07. Trimming With A Magnetic Track

New in Camtasia 2020 are magnetic tracks. After watching this movie you will be able to speed up your editing by using the new magnetic tracks feature.

Original Script

Now let’s handle the two mistakes in the middle of our movie.

To help you see where the edit points are, I added some clip markers to this project. So see the marker labels, click the small chevron here to reveal the markers.

Even without the markers, mistakes are pretty easy to see by looking for gaps in the audio waveform. There’s one here, and the other one is here. In the last chapter of this course watch the movie on handling mistakes to learn more about this recording technique which makes editing your footage really easy.

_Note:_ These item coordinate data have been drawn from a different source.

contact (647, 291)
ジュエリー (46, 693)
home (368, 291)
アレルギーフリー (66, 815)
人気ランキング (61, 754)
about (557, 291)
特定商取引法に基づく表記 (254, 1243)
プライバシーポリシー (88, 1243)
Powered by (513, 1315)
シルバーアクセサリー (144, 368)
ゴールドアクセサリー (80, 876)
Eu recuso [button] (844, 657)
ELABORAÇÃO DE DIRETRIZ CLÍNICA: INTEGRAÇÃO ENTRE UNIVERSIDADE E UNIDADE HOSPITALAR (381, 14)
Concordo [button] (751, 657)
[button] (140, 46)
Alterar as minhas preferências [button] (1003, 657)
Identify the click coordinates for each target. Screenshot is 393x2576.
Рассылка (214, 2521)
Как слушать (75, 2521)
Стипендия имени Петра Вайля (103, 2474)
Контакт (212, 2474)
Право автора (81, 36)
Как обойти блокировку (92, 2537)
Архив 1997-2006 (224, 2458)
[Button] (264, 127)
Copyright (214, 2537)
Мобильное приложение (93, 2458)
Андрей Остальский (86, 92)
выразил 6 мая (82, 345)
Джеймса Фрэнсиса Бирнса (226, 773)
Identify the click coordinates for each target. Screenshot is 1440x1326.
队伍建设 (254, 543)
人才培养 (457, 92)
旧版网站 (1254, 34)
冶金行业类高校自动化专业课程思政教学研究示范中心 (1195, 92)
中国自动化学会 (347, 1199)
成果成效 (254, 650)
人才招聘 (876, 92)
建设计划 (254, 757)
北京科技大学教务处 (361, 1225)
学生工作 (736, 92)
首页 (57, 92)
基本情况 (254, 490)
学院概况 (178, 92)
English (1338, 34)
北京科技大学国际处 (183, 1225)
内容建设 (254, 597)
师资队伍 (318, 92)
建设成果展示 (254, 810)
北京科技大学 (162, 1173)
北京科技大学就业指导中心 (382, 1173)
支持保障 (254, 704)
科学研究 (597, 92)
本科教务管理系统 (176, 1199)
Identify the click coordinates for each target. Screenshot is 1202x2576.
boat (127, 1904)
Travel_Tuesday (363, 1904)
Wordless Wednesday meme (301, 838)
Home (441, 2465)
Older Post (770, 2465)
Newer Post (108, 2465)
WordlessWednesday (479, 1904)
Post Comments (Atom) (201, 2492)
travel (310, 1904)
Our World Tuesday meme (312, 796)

Zoom into the clip with Command Shift = or Control Shift = a few times and lets to the Edit 1 Marker. Then press your spacebar to preview this section of the clip.

PLAY.

The mistake is right here at the end of this phrase, then there is a silent gap, and then a rephrase which goes back to the beginning of this whole complete thought. This rephrase technique makes this a really easy edit to make.

Place your playhead right in front of the new good rephrased audio. Remember, we can only make a trim edit at the end of a clip, so with your playhead right here, Split the clip by clicking the Split icon, or use the keyboard shortcut Command T on Mac or S on Windows. Your single clip is now two clips.

Select the incoming clip, move your mouse over the end to get the double headed arrow and begin trimming the clip back. You would then trim back to the matching audio which is back at the Edit 1 marker. However, if you look at your timeline you can see that you’re creating a gap in your project, that we would have to close by dragging the downstream clip up to snap in place. Not bad, but here’s a cool trick. Let’s undo this edit by pressing command or control z a couple times, and then turn on a new feature in Camtasia 2020, the Magnetic Track, by clicking this magnet icon here at the head of the track. A magnetic track will automatically close any gaps during an edit for any clips on the single track that it’s enabled for. This is a great feature for single track editing.

Now, let’s make that same trim edit. Drag the end of the outgoing clip back to just before the start of the phrase, here around Edit 1. This time the downstream clip automatically follows the trim and closes the gap for you. Back your playhead up a bit, and let’s preview your edit.

That sounds great.

Ok let’s take care of this other mistake, scrub your timeline down to the Edit 2 marker. Play through this whole section on your own to hear what it sounds like and, pay attention to the action on the canvas as you listen to the dialog.

The mistake happens just before the gap, and rephrase goes back to the last complete thought which starts at Edit 2. But as you scrub over this region you can see that there are mouse movements during the original dialog, but not during the rephrase. Find the point in the clip where the mouse movements end, which looks like about right here. From here to the mistake is where you would want to make your edit.

It looks like there is a natural gap in the dialog here, so let’s place our place head right there, and make our Split with Command T or the S key. Now, select the downstream clip and start making your trim edit. Find the matching phrase, and trim to right about here where the Cut back in marker is at. Remember, trim edits are non-destructive, so you can make fine tuned adjustments if you need to. So don’t worry about getting your edit perfect on the first try.

Back your playhead up and let’s preview the edit.

That Looks and sounds great. You preserved the action on screen, and improved the clarity of dialog with a single edit.